This morning, protesters will gather at the foot of a statue to Christopher Columbus outside Washington D.C.'s Union Station. Some years they throw blood on the statue. They charge Columbus with bringing cruelty and slavery to the New World, and you can read, at Huffington Post this morning, a synopsis of the crimes the Columbus-haters accuse him of perpetrating.
But, Columbus also brought the Gospel with him to the New World. Yes, the good news of Jesus Christ was carried by men who shared all the prejudices, the violence, and the cruelty of late-fifteenth century Europeans. Columbus did not only bring Christ, he brought Christians, and those Christians often did unspeakably horrible things. Yet, despite this legacy of cruelty, there is another legacy, a legacy of those, especially Catholic priests, who defended the native peoples from the militaristic adventurers who made up most of Columbus's - and subsequent - crews.
Columbus Day was originally made a holiday out of deference to Italians who wanted to celebrate one of their own. But, in our own day, I think it is especially valuable to celebrate this holiday because it reminds Americans that the new world did not begin with the nasty Puritans who landed in the colder climes. As more and more immigrants come to the United States from Latin America, they bring with them a culture that cannot be understood or explained without reference to the Iberian Catholicism that Columbus brought to the New World.

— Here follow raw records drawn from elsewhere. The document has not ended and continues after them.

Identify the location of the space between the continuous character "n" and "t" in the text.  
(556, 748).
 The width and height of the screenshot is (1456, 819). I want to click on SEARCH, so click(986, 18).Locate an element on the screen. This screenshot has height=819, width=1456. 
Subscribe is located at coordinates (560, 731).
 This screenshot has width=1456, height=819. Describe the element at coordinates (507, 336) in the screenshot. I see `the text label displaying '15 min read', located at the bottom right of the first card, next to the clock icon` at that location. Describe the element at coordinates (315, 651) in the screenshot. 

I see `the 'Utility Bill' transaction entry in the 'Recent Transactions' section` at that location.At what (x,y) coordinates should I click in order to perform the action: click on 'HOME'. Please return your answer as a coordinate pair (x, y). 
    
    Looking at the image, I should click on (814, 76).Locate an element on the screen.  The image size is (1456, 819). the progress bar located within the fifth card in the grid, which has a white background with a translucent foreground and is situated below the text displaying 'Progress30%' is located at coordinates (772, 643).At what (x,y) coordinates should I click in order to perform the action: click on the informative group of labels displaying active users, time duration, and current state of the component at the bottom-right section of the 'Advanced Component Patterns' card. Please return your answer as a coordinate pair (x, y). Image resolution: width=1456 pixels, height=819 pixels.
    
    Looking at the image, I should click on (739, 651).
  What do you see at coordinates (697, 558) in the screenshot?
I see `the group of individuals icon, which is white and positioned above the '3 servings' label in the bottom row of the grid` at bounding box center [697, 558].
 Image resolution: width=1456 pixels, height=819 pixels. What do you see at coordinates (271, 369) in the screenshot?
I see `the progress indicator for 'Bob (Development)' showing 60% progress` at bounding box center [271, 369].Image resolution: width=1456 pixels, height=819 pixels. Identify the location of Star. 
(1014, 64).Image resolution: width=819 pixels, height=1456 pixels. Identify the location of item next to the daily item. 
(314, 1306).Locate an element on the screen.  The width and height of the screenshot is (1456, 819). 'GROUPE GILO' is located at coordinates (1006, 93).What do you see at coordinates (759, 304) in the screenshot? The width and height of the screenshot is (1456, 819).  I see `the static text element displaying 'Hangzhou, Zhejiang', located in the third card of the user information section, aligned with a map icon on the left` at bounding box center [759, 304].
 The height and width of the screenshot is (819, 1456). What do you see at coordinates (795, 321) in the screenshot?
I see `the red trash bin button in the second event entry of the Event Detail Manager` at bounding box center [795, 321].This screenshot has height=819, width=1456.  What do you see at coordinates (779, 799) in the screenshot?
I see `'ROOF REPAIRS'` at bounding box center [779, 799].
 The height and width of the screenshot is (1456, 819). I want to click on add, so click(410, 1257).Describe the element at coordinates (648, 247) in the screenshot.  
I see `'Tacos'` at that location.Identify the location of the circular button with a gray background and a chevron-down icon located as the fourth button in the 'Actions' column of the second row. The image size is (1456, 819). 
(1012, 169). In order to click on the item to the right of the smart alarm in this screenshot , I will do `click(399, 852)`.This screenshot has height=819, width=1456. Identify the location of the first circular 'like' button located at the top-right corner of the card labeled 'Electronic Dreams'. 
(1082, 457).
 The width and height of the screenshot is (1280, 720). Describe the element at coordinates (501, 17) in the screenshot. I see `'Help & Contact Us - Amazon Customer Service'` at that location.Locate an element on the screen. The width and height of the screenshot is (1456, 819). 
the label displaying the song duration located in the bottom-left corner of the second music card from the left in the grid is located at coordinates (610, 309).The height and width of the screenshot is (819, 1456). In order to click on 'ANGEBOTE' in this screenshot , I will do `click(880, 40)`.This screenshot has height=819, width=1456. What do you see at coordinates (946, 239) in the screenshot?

That Catholicism mixed with native culture in fascinating and fecund ways, certainly in ways that were more accepting of native culture than was found in the Protestant colonies that so shaped the development of U.S. culture.
I was shocked this morning to find the local elementary school filled with children heading to classes. Yes, they should be taught the whole truth about the crimes that were committed by Columbus and those who followed. But, they should also be taught that a culture grew out of the meeting of Catholic Spaniards and Portugese, a culture that continues in the societies of our neighbors to the south. It may have been born in cruelty, but it has perdured with incredible beauty and profound familial ties that have enabled it to resist better than we in the U.S. the onslaught of an increasingly sterile consumer culture most notable for its conformism and its shallowness.
We need not celebrate everything Columbus did, nor whitewash the history of his doings, to celebrate the fact that with his "discovery" something genuinely new and humane and Christian came of it.